Ynte van Dam, marketingonderzoeker in Wageningen, promoveerde afgelopen maand op een onderzoek waarin hij laat zien dat positieve keurmerken nauwelijks effect hebben. Als je echt iets wil bewerkstelligen, beweerde hij, moeten we negatieve keurmerken gaan hanteren. Wat vindt u daarvan?

“Het is de ‘naming and shaming’-strategie: een botte bijl. Op de korte termijn kan dat effect hebben. Maar op de langere termijn werkt het niet om mensen te bombarderen met negatieve informatie, dus je moet daar heel terughoudend mee zijn. Organisaties als Greenpeace deden ooit niets anders dan bedrijven aan de schandpaal nagelen. Maar wat ze nu veel meer doen, en dat vind ik eigenlijk wel goed, is bedrijven aanwijzen die het goed doen. Dan krijg je een positieve dynamiek, waarmee bedrijven beseffen dat ze niet alleen maar boosdoener zijn.”

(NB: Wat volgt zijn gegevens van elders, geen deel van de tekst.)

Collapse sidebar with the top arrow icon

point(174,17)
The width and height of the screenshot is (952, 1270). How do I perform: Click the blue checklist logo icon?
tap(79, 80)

In Groot-Brittannië wordt nu de suikertaks ingevoerd. Met sigaretten gebeurt dit al langer. Waarom kiezen we er niet voor om op eenzelfde manier om
te gaan met producten die niet duurzaam zijn?

“Het is heel makkelijk om te concluderen dat sigaretten niet gezond zijn. Maar het duurzaamheidsgehalte van veel producten is heel moeilijk in kaart te brengen. Zo zijn er keurmerken voor spijkerbroeken opgezet, bijvoorbeeld door Kuyichi, maar dan heb je te maken met producenten van garen, van stof, van knopen, noem maar op, in verschillende landen. Om zo’n keten helemaal in kaart te brengen en effectief te reguleren, is heel moeilijk.”

Wat doet u, in de supermarkt, bij het schap met chocolade?

“Als er chocolade met een keurmerk is, dan kies ik daar wel voor.”

U bent nog niet cynisch geworden?

“Nee, dat moet je niet doen. Ook laagdrempelige keurmerken hebben een functie. Op het moment dat je een ontwikkeltraject inzet als producent, krijg je vaak de smaak te pakken en ontdek je de voordelen. Het begint als symboolpolitiek, gericht op het behagen van de publieke opinie, of onder dwang van afnemers. Maar uiteindelijk gaan veel bedrijven ernaar streven om hun productieproces echt te verduurzamen.”

Frank Wijen
Frank Wijen

Frank Wijen is universitair hoofddocent bij de afdeling Strategic Management and Entrepreneurship aan de Rotterdam School of
Management. Hij doet onderzoek naar instituties voor duurzame bedrijfspraktijken, met name internationale zelfregulering. Hij redigeerde onder meer twee edities van ‘A handbook of globalisation and environmental policy’.